A Brief Primer. An employee stock ownership plan (ESOP) is an employee benefit plan, not unlike a pension plan, that benefits the employees and the selling shareholder. An owner can sell some or all of his shares to an ESOP trust which owns the shares on behalf of employees. An ESOP can be funded through company profits and proceeds from a loan. (Typically, the company takes out a loan and then loan the funds to an ESOP trust.)

Substantial Tax Benefits. Owners selling to a leveraged ESOP may realize over 40% more after-tax proceeds than a traditional LBO. For owners of a C corporation who sell more than 30% of the value of their company, all taxes on capital gains are deferred, provided that the proceeds are reinvested into stocks or bonds of a U.S. company.
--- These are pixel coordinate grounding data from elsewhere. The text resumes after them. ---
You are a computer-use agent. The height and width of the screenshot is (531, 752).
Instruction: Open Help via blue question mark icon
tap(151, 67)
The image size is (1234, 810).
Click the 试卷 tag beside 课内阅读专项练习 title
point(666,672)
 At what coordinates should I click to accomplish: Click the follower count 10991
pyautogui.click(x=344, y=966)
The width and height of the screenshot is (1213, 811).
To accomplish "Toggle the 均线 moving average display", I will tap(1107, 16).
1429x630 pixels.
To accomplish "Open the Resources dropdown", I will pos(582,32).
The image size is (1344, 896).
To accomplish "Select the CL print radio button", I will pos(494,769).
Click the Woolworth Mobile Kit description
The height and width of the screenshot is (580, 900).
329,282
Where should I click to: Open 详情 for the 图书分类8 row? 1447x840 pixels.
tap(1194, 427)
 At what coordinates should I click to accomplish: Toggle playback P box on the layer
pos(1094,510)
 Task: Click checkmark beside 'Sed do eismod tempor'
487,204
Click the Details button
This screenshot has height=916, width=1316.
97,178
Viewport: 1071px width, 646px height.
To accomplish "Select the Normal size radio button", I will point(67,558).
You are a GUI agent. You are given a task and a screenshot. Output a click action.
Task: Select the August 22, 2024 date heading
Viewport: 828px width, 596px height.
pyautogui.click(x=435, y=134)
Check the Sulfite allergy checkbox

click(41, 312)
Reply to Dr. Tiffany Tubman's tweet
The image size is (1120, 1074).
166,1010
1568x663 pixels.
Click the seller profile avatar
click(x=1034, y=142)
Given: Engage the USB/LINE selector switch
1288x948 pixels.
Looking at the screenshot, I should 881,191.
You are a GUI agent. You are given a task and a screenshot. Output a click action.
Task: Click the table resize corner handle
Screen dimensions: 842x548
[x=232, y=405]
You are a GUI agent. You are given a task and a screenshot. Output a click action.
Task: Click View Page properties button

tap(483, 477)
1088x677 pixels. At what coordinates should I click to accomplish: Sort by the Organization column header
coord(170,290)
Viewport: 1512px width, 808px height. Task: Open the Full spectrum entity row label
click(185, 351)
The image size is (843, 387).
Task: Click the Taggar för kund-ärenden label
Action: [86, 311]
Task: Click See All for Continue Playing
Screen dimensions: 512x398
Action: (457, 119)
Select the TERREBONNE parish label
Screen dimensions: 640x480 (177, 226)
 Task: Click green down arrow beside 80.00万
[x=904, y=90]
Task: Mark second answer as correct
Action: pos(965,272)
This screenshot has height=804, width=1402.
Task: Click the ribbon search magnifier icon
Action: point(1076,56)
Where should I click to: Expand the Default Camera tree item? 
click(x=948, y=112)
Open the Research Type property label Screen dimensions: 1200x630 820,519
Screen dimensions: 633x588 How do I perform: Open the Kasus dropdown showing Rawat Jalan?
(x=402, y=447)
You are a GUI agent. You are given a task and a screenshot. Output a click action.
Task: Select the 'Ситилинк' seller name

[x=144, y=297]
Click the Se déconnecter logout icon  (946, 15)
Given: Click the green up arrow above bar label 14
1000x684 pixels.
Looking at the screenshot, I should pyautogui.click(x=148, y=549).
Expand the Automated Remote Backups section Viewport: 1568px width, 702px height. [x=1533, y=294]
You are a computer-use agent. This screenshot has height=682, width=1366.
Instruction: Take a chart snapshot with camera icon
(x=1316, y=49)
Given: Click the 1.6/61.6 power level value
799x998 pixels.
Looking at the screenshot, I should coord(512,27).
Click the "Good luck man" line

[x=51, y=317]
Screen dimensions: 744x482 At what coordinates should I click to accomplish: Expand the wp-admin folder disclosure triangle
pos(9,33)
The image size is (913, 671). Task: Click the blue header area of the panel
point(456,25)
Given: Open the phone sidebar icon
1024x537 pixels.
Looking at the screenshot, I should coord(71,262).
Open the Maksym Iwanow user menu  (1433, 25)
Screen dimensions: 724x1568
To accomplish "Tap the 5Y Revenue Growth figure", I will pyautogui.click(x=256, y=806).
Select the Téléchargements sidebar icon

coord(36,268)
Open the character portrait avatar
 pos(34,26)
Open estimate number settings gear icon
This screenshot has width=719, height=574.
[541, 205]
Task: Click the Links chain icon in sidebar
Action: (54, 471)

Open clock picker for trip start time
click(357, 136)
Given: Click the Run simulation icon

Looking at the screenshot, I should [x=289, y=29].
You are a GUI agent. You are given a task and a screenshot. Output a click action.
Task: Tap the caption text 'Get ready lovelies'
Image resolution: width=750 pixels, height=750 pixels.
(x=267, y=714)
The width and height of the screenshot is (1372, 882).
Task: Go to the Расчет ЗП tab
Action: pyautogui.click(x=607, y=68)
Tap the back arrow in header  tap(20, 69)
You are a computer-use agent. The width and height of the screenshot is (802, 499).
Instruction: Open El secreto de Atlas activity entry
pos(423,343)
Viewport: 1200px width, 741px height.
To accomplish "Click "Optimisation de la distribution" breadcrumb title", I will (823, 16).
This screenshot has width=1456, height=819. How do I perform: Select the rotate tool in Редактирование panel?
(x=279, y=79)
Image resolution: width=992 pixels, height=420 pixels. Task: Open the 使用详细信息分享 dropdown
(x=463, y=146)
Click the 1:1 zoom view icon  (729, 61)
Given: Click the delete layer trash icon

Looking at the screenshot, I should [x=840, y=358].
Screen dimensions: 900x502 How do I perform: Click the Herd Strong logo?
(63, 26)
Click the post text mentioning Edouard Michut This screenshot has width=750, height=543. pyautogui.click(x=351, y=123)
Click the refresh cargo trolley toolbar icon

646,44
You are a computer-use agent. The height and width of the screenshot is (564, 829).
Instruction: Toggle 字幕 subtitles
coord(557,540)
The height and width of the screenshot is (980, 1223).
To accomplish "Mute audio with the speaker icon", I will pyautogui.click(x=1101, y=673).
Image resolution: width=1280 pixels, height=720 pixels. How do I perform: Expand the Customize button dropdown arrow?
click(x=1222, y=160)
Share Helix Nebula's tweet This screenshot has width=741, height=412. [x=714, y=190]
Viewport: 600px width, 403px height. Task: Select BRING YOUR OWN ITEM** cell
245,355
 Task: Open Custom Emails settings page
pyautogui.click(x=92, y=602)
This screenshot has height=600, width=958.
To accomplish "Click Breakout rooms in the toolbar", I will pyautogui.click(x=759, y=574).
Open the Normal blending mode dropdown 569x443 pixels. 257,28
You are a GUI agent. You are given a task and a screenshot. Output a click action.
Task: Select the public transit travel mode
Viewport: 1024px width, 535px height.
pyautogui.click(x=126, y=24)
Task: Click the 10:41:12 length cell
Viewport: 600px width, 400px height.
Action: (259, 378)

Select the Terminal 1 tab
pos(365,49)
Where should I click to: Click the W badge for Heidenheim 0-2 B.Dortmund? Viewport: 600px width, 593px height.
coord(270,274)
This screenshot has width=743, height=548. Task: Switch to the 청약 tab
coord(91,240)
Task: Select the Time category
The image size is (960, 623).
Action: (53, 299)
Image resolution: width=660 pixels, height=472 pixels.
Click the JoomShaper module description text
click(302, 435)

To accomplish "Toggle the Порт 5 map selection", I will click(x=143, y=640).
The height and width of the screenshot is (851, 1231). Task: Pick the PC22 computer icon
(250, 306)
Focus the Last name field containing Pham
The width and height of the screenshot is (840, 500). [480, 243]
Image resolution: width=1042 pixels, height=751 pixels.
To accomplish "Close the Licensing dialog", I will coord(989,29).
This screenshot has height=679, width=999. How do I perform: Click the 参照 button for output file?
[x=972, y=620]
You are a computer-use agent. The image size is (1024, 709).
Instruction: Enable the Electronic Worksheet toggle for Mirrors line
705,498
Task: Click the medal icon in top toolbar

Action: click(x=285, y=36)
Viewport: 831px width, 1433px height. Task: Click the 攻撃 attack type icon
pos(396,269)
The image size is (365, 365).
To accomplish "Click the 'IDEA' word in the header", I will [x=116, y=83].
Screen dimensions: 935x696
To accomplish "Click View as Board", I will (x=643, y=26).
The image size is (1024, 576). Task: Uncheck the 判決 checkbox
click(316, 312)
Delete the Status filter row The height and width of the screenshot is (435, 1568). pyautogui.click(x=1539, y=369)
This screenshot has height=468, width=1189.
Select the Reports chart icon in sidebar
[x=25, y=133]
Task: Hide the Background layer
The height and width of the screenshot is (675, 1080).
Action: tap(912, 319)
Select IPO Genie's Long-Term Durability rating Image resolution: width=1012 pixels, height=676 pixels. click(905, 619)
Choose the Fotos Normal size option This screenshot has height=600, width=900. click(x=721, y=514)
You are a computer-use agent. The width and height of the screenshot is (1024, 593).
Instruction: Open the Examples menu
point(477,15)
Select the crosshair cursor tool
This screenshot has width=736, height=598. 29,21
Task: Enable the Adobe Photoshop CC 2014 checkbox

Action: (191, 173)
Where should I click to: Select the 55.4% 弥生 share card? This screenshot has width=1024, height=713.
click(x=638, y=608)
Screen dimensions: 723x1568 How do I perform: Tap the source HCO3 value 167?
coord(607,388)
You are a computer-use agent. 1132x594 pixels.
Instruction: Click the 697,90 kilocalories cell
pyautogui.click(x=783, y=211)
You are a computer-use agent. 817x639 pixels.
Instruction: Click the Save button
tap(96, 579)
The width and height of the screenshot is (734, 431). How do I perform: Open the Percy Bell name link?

Further, contributions to the ESOP are tax-deductible, as are payments by the company to pay off principal from the ESOP debt, and dividends paid to the ESOP. (1) These deductions reduce and may eliminate corporate income taxes. For S corporations, the portion or earnings attributable to the ESOP is not subject to federal income tax. So an S corporation owned entirely by an ESOP pays no federal tax, which boosts cash flow available to service debt, grow the business, or pay interest to investors.

Aligning Interests with Employees. Companies in which employees have a real ownership stake experience greater productivity, higher profitability, and lower turnover than comparable private firms that are not employee-owned. Employees who are shareholders have a vested stake in the success of the company, which is even more striking today as many companies have eliminated or rolled back pensions and 401(k) benefits. Using an ESOP can also be part of a succession strategy and a means for business owners to preserve their legacy.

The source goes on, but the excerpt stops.